=== Section Start ===

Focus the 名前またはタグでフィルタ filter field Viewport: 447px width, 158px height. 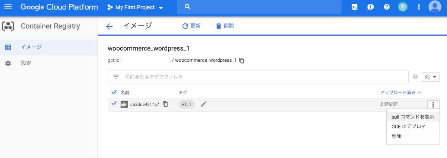(x=261, y=77)
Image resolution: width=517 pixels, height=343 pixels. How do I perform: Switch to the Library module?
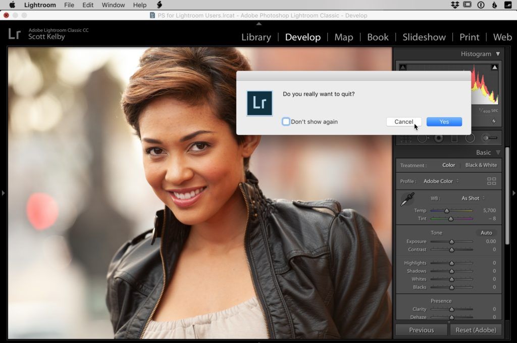pyautogui.click(x=256, y=37)
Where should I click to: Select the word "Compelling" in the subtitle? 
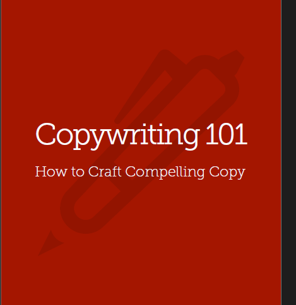pos(165,173)
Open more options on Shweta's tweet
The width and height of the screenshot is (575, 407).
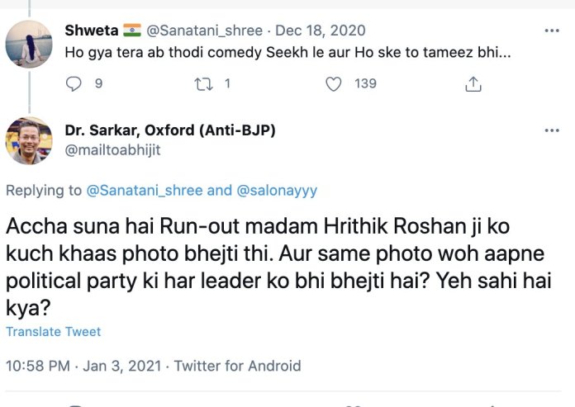[552, 31]
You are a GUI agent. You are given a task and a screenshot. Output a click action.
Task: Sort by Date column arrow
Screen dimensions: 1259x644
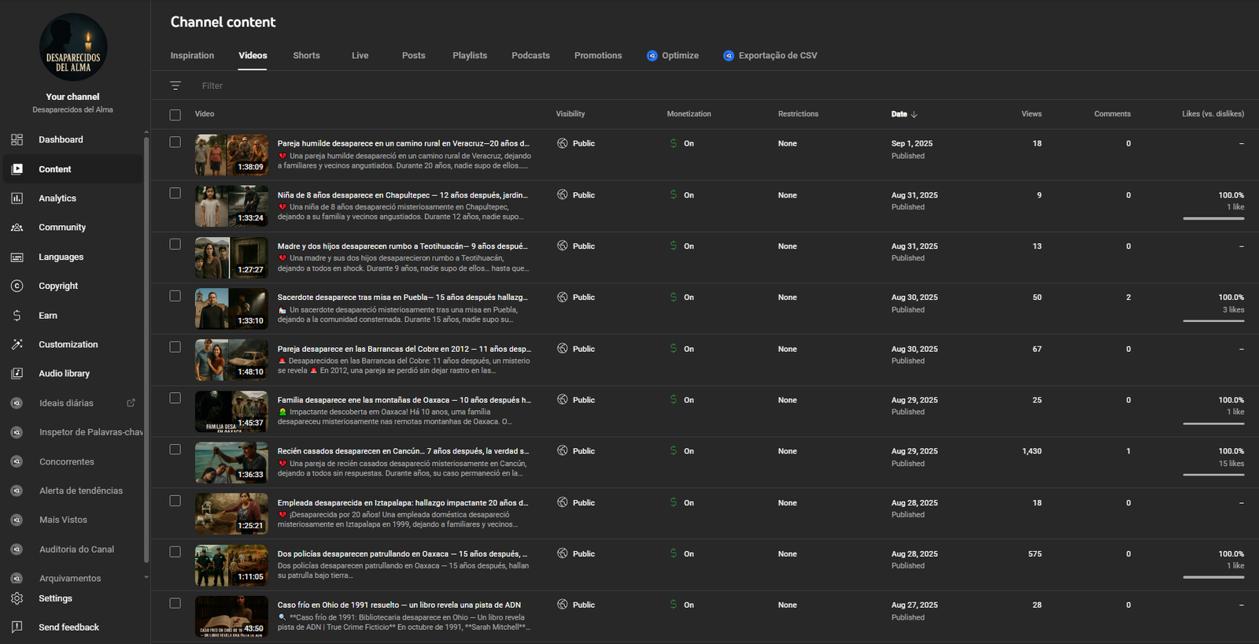tap(914, 115)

=== Section End ===

• _ACTIVITY_
Only the lines from the line containing "The width and" through the end of the material should be retyped, exactly and in full, with no pictures.

• _EXPECTED ANSWER_
The width and height of the screenshot is (575, 407).
[552, 31]
You are a GUI agent. You are given a task and a screenshot. Output a click action.
Task: Sort by Date column arrow
Screen dimensions: 1259x644
tap(914, 115)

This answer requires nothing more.